THE DATA

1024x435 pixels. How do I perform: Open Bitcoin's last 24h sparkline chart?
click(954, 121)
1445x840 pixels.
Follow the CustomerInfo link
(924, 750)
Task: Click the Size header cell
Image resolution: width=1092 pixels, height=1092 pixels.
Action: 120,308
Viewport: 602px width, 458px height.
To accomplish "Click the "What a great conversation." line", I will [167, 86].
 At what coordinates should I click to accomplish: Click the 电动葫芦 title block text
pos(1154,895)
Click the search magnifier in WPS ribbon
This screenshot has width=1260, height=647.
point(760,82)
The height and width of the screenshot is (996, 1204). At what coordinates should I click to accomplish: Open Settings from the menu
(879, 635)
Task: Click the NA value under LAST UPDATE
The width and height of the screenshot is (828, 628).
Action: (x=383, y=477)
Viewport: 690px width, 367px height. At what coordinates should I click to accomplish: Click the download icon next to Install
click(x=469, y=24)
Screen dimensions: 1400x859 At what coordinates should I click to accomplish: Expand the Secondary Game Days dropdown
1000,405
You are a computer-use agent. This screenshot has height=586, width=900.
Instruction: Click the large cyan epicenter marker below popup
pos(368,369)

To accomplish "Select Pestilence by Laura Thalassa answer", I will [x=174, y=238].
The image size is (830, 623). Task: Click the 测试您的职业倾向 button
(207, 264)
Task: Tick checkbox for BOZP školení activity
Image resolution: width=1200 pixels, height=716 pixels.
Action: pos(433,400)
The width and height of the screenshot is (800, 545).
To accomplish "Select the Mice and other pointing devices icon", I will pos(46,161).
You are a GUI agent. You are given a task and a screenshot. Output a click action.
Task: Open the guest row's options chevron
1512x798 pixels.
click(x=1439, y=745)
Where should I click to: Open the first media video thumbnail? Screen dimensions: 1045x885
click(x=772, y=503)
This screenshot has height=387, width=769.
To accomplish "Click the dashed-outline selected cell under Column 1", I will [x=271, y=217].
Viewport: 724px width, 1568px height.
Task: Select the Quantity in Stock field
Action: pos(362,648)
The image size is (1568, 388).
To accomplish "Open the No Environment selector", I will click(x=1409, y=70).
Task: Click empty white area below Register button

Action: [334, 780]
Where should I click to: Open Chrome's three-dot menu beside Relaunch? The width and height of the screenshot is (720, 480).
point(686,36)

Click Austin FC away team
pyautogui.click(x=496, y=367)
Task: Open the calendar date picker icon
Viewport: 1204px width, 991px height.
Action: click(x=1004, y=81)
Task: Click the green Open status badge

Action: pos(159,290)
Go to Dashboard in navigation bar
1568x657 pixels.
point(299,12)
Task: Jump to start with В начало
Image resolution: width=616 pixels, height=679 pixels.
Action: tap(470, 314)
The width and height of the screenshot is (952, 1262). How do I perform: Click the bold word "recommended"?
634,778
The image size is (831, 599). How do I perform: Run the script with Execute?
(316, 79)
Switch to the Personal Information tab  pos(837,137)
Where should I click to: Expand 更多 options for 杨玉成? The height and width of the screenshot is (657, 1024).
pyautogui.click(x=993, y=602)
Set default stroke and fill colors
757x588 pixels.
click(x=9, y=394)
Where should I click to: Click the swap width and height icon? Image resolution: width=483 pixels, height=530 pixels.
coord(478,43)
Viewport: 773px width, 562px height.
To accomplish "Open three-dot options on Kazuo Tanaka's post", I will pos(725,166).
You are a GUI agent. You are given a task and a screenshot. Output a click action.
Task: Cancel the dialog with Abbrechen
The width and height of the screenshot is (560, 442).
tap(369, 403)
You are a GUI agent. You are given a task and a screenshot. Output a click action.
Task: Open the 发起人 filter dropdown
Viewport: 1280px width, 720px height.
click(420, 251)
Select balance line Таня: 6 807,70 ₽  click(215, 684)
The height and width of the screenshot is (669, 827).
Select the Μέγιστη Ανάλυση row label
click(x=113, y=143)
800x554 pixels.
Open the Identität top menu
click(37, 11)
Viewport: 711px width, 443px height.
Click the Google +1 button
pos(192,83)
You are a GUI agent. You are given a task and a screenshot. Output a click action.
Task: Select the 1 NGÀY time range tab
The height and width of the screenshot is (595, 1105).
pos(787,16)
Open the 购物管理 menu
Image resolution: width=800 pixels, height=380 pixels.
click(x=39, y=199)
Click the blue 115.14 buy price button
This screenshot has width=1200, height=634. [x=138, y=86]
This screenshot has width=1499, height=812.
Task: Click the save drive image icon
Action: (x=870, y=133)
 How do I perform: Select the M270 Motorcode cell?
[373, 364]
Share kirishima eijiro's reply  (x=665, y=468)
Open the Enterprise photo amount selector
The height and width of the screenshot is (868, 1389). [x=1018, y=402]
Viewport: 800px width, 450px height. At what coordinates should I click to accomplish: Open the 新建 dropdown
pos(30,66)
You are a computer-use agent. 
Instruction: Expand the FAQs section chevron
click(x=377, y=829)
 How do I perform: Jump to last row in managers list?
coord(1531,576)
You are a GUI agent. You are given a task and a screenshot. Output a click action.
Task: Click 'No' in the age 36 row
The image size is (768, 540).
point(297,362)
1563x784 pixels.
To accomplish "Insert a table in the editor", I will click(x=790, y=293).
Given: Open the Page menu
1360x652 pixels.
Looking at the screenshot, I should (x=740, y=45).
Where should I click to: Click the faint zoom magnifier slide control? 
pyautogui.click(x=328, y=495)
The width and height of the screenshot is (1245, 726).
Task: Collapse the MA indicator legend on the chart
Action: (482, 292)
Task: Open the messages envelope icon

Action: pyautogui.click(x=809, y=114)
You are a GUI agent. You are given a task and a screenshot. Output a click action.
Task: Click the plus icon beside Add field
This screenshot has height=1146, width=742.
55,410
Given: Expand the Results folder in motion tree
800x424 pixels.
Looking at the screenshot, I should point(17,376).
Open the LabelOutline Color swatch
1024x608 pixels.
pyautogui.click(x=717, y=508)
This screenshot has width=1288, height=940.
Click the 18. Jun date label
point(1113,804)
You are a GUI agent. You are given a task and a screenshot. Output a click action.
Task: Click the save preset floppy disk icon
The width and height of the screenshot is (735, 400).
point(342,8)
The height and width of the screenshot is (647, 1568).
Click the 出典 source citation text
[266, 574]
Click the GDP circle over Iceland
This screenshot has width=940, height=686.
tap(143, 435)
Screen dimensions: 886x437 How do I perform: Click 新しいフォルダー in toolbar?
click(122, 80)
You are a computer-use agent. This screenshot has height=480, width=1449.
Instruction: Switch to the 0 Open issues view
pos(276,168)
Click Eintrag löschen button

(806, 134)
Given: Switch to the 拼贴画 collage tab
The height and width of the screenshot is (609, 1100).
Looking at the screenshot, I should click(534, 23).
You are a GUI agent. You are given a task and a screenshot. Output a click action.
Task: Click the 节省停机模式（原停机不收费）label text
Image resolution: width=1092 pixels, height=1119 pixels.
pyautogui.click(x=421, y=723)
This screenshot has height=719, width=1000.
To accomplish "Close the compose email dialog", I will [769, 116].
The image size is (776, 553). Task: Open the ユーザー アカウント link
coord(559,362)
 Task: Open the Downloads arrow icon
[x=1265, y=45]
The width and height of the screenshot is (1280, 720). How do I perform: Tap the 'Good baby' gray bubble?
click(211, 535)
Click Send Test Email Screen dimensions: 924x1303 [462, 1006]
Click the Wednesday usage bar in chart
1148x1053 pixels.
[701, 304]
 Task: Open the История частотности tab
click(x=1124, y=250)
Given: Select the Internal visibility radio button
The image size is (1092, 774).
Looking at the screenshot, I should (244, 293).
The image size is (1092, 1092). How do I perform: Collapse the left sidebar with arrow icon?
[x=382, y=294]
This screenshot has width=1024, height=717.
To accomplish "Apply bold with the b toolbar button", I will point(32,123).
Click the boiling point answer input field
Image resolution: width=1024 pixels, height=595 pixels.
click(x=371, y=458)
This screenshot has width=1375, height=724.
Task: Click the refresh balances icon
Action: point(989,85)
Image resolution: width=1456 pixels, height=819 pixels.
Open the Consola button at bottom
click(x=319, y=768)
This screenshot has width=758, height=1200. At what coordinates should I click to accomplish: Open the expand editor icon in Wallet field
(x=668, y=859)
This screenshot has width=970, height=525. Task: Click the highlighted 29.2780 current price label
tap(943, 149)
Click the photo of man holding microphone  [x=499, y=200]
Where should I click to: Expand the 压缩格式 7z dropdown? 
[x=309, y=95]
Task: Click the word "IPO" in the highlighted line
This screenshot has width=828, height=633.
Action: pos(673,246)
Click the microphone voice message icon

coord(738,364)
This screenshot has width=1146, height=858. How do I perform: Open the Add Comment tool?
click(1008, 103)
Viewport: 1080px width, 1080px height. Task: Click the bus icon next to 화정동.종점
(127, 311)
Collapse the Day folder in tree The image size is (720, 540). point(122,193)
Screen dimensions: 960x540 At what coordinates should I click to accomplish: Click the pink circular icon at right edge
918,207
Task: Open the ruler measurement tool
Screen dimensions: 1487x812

EXERCISE GOAL
Both end lines included, restate word for word the lines above from the line with "Viewport: 773px width, 562px height." to the line with "Task: Open the 发起人 filter dropdown", and nothing else.

SOLUTION FOR THIS TASK
Viewport: 773px width, 562px height.
To accomplish "Open three-dot options on Kazuo Tanaka's post", I will pos(725,166).
You are a GUI agent. You are given a task and a screenshot. Output a click action.
Task: Cancel the dialog with Abbrechen
The width and height of the screenshot is (560, 442).
tap(369, 403)
You are a GUI agent. You are given a task and a screenshot. Output a click action.
Task: Open the 发起人 filter dropdown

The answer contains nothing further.